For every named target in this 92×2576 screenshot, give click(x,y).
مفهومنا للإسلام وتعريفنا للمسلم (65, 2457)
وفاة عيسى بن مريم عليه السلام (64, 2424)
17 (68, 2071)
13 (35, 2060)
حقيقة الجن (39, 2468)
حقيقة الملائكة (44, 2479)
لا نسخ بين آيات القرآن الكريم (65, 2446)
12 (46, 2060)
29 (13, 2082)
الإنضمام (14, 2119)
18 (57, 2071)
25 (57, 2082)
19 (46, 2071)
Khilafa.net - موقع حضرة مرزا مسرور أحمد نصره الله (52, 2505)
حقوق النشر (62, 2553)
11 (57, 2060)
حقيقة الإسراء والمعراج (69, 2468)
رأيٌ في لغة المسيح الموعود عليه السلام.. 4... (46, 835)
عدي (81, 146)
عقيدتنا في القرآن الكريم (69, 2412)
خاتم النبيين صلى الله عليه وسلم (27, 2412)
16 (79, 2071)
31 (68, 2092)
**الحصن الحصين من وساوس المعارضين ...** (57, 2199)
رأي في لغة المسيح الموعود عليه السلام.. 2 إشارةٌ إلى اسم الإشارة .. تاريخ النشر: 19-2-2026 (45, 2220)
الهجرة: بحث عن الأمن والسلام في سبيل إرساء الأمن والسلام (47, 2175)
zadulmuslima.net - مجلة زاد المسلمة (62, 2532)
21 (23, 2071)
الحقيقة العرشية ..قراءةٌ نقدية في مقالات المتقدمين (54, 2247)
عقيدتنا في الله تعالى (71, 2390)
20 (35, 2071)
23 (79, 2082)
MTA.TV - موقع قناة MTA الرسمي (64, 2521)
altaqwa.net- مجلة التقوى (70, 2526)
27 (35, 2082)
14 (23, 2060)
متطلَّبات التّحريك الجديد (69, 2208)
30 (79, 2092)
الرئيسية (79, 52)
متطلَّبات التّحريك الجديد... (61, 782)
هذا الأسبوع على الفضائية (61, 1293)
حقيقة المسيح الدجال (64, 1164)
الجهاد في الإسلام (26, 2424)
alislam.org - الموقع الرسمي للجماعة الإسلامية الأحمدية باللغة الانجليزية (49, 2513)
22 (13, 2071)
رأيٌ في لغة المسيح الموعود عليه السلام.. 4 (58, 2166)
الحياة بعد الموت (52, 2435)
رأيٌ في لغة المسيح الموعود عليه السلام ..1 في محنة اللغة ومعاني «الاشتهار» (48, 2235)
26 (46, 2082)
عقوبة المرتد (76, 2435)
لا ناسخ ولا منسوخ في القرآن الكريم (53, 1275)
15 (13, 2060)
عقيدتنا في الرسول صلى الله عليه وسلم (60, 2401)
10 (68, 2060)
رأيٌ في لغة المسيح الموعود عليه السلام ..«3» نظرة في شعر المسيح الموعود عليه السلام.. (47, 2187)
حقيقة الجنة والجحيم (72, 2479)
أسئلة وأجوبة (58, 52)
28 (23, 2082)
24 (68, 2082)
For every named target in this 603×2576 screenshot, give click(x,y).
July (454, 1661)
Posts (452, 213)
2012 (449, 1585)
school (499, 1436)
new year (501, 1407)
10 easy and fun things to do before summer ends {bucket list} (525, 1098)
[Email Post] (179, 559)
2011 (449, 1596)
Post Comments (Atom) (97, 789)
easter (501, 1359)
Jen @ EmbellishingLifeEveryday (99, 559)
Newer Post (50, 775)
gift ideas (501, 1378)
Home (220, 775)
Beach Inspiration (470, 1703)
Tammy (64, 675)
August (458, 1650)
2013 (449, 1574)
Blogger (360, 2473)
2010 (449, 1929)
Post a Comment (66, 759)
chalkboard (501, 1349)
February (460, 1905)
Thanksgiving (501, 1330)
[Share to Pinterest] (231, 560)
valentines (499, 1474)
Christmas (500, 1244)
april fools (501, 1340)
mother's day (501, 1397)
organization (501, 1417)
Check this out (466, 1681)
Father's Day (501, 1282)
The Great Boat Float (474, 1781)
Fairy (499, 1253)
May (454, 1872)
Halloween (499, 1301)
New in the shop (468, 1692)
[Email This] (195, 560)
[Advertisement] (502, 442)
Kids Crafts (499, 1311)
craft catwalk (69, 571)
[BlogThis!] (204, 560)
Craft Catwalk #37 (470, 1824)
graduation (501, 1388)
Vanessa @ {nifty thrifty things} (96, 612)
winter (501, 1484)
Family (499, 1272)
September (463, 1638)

════

■ Exercise prompt: Give the number of lines in the listing that hold the word "عقيدتنا", with no other words.

■ Response: 3